[Pacemaker] 1) attrd, crmd, cib, stonithd going to 100% CPU after standby 2) monitoring bug 3) meta failure-timeout issue

Wed Oct 5 00:19:10 UTC 2011

On Mon, Oct 3, 2011 at 5:50 PM, Proskurin Kirill
<k.proskurin at corp.mail.ru> wrote:
> On 10/03/2011 05:32 AM, Andrew Beekhof wrote:
>>>
>>> corosync-1.4.1
>>> pacemaker-1.1.5
>>> pacemaker runs with "ver: 1"
>
>>> 2)
>>> This one is scary.
>>> I twice run on situation then pacemaker thinks what resource is started
>>> but
>>> it is not.
>>
>> RA is misbehaving.  Pacemaker will only consider a resource running if
>> the RA tells us it is (running or in a failed state).
>
> But you can see below, what agent return "7".

Its still broken. Not one stop action succeeds.

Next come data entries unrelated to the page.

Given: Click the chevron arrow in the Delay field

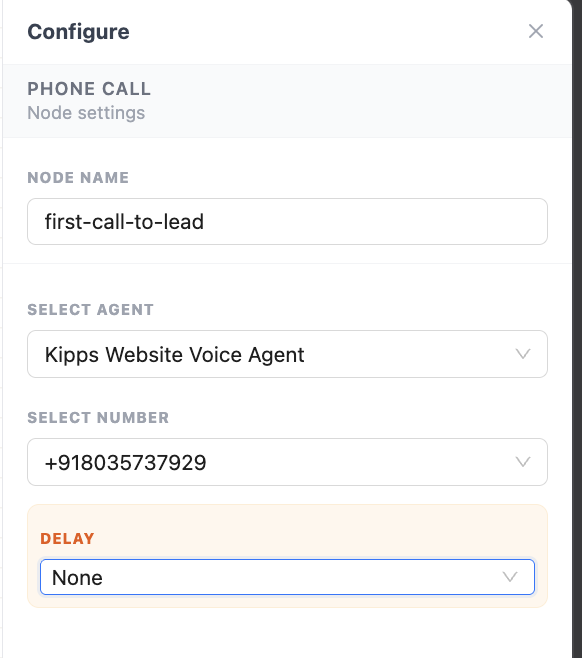Looking at the screenshot, I should click(510, 577).
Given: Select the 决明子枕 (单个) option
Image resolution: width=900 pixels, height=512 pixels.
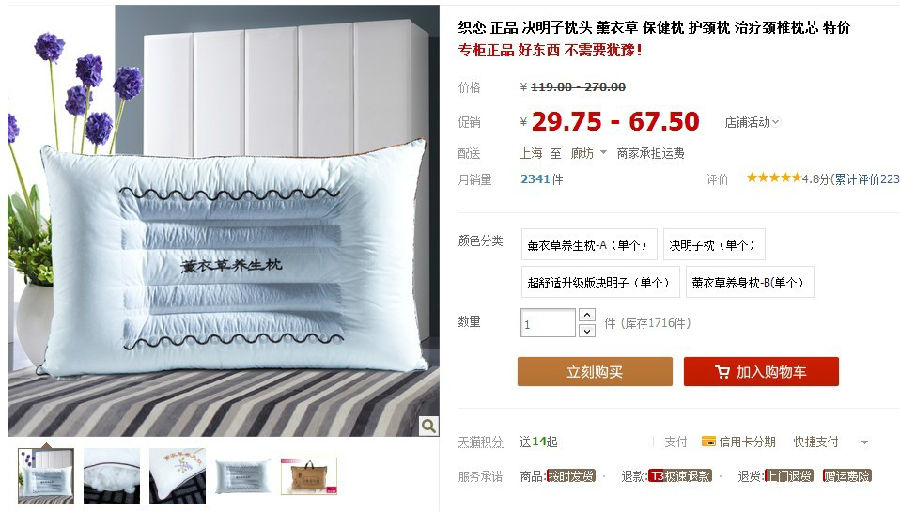Looking at the screenshot, I should (x=714, y=245).
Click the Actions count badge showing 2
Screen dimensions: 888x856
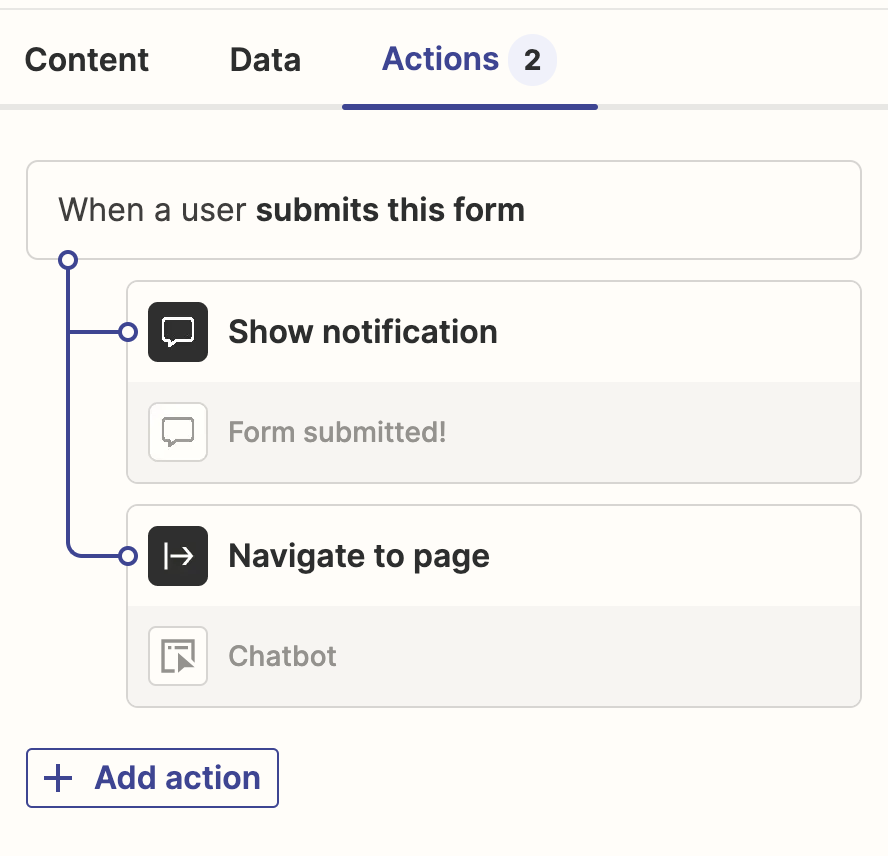coord(532,61)
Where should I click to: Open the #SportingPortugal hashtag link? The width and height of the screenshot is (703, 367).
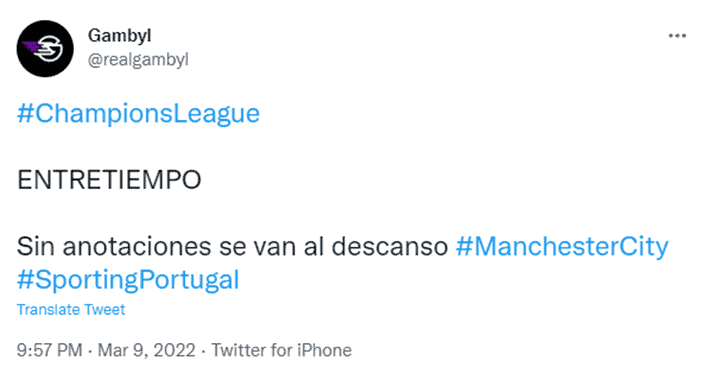[x=128, y=280]
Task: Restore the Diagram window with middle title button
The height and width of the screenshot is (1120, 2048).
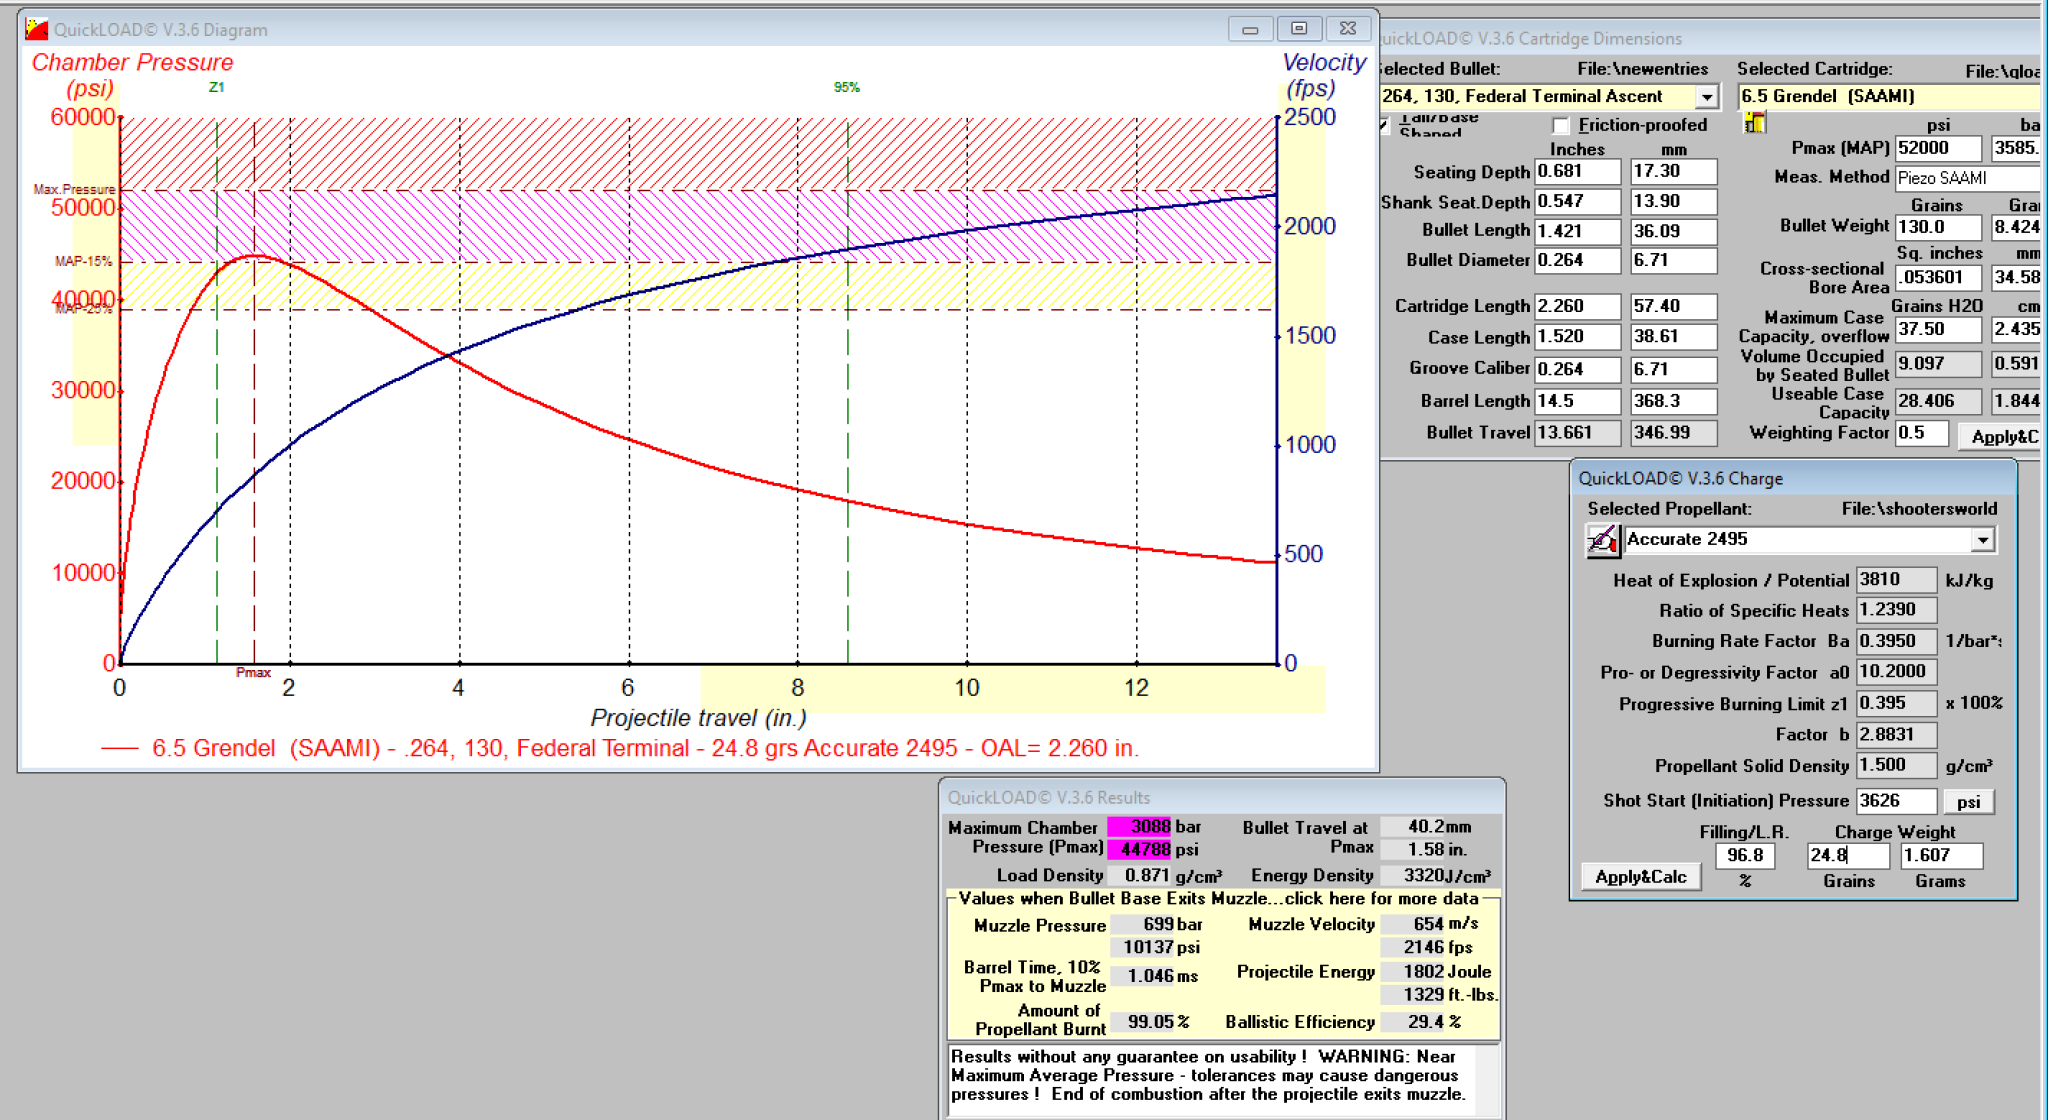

Sep 30 13:58:41 mysender34.mail.ru lrmd: [26299]: WARN:
tranprocessor:stop process (PID 4082) timed out (try 1).  Killing with
signal SIGTERM (15).
Sep 30 14:09:34 mysender34.mail.ru lrmd: [26299]: WARN:
tranprocessor:stop process (PID 21859) timed out (try 1).  Killing
with signal SIGTERM (15).
Sep 30 20:04:17 mysender34.mail.ru lrmd: [26299]: WARN:
tranprocessor:stop process (PID 24576) timed out (try 1).  Killing
with signal SIGTERM (15).

/That/ is why pacemaker thinks its still running.

>
>>> We use slightly modifed version of "anything" agent for our
>>> scripts but they are aware of OCF return codes and other staff.
>>>
>>> I run monitoring by our agent from console:
>>> # env -i ; OCF_ROOT=/usr/lib/ocf
>>> OCF_RESKEY_binfile=/usr/local/mpop/bin/my/dialogues_notify.pl
>>> /usr/lib/ocf/resource.d/mail.ru/generic monitor
>>> # generic[14992]: DEBUG: default monitor : 7
>>>
>>> So our agent said what it is not running, but pacemaker still think it
>>> does.
>>> I runs for 2 days and after I forced to cleanup it. And it find what
>>> it`snot
>>> running in seconds.
>>
>> Did you configure a recurring monitor operation?
>
> Of course. I add my primitive configuration in original letter there is:
> op monitor interval="30" timeout="300" on-fail="restart" \
>
> I have this third time and this time I found in logs:
> Oct 01 02:00:12 mysender34.mail.ru pengine: [26301]: notice:
> unpack_rsc_op: Ignoring expired failure tranprocessor_stop_0 (rc=-2,
> magic=2:-2;121:690:0:4c16dc39-1fd3-41f2-b582-0236f6b6eccc) on
> mysender34.mail.ru
>
> There is different resource name cos logs from third situation but problem
> is same.
>
>
>>> 3)
>>> This one it confusing and dangerous.
>>>
>>> I use failure-timeout on most resources to wipe out temp warn messages
>>> from
>>> crm_verify -LV - I use it for monitoring a cluster. All works good but I
>>> found this:
>>>
>>> 1) Resource can`t start on node and migrate to next one.
>>> 2) It can`t start here too and on all other.
>>> 3) It is give up and stops. There is many erros about all this in
>>> crm_verify
>>> -LV - and it is good.
>>> 4) failure-timeout comes and... wipe out all errors.
>>> 5) We have stopped resource and all errors are wiped. And we don`t know
>>> if
>>> it is stopped by a hands of admin or because of errors.
>
>>> I think what failure-timeout should not happend on stopped resource.
>>> Any chance to avoid this?

No.

>
>> Not sure why you think this is dangerous, the cluster is doing exactly
>> what you told it to.
>> If you want resources to stay stopped either set failure-timeout=0
>> (disabled) or set the target-role to Stopped.
>
> No, I want to use failure-timeout but not wipe out errors then resource are
> already stopped by pacemaker because of errors and not by admin hands.
>
> --
> Best regards,
> Proskurin Kirill
>